### Records supplied
-------------------------
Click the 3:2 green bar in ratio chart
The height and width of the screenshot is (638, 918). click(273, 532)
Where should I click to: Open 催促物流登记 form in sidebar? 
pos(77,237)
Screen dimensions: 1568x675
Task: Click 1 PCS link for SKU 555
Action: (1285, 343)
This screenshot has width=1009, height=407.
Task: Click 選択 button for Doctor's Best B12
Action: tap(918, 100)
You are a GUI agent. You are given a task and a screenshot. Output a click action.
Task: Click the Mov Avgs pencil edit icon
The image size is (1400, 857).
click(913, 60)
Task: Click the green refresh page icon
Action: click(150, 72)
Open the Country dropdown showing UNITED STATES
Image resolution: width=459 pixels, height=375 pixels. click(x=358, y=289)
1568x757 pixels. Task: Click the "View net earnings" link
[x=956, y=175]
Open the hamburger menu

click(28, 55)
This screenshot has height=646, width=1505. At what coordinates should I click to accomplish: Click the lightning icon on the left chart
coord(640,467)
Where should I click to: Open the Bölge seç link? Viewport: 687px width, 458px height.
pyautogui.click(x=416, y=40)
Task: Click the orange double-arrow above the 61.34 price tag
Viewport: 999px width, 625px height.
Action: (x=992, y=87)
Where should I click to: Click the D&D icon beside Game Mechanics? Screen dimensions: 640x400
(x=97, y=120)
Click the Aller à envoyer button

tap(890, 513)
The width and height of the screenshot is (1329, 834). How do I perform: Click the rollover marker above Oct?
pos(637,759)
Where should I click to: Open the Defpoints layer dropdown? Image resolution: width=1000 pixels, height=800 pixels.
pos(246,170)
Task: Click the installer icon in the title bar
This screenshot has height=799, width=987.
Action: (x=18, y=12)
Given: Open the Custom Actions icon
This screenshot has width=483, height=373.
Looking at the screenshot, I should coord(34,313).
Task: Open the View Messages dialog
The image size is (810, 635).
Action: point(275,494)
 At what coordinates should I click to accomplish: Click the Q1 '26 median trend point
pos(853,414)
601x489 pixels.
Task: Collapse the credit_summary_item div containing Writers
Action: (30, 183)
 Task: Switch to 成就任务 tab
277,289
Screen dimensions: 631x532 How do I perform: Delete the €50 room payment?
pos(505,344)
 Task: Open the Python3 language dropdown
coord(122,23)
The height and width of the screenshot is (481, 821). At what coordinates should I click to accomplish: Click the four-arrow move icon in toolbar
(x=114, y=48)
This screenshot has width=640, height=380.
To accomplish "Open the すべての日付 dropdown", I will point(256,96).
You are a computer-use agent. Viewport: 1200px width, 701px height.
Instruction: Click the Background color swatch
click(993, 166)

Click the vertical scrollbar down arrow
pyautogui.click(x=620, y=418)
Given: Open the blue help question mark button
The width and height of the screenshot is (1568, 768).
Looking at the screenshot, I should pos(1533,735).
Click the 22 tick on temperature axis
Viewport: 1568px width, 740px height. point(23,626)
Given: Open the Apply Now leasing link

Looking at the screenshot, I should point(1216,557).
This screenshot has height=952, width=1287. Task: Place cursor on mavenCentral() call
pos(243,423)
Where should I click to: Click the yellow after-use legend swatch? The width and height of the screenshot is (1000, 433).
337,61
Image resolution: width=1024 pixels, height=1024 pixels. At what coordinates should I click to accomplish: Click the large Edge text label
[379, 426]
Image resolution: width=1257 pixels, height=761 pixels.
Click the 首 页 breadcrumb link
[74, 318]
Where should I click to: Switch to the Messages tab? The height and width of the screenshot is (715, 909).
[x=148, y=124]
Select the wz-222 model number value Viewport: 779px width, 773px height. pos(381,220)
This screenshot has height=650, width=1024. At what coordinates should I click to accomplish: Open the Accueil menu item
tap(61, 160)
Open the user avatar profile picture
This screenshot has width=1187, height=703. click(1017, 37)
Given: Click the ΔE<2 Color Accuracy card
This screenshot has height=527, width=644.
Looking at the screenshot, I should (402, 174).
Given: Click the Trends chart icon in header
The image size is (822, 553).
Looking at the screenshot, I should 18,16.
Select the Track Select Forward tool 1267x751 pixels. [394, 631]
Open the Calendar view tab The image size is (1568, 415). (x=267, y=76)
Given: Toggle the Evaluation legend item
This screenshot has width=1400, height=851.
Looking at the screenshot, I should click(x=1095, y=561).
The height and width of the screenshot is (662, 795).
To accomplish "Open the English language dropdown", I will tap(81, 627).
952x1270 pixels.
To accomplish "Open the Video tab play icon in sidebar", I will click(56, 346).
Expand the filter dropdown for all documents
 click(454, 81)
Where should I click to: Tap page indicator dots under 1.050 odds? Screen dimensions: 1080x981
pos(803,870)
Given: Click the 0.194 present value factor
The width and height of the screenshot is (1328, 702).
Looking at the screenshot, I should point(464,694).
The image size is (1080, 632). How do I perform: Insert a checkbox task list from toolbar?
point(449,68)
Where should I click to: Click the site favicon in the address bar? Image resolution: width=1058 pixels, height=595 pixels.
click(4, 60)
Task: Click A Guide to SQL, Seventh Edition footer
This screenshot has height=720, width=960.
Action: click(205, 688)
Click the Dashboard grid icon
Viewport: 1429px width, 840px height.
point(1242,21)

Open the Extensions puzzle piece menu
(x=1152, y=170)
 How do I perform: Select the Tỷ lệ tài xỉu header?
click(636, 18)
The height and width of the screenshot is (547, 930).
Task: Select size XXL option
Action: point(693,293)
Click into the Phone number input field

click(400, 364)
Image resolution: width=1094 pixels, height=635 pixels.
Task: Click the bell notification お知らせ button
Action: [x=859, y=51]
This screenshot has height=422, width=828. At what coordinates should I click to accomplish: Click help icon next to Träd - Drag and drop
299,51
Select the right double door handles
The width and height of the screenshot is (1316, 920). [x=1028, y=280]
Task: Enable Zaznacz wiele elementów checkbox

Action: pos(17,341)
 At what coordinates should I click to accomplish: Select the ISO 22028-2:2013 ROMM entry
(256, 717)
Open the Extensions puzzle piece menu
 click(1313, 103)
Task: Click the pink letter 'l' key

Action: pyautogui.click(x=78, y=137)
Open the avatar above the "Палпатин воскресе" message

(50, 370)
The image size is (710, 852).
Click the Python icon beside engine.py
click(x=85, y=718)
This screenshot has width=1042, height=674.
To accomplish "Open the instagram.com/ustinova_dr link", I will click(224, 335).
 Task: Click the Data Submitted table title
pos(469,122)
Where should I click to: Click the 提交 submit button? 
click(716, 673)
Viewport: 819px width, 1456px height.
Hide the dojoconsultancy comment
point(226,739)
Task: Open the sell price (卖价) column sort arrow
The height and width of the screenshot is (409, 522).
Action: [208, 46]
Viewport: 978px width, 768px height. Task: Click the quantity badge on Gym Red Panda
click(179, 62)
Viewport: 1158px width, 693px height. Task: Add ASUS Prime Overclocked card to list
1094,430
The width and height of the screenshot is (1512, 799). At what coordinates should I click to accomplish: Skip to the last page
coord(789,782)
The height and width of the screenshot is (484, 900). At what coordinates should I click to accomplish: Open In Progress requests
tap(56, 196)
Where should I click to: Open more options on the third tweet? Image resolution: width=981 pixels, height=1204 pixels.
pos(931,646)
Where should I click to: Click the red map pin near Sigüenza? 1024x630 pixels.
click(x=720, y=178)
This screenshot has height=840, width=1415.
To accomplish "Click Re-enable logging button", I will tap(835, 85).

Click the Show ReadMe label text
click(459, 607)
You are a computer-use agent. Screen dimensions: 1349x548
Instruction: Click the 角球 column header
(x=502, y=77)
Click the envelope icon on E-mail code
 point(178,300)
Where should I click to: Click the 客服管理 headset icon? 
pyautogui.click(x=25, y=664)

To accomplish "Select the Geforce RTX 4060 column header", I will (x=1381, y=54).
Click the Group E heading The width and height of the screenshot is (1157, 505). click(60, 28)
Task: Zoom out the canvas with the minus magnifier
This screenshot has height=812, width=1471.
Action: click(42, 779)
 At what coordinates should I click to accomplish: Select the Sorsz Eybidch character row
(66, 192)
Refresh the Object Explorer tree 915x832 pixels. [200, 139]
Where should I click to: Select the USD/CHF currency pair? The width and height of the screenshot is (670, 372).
-------------------------
### Exercise
Which of the lines above contain the word "Switch"? Copy out each of them in full.

### Exercise answer
 Task: Switch to 成就任务 tab
Where should I click to: Switch to the Messages tab? The height and width of the screenshot is (715, 909).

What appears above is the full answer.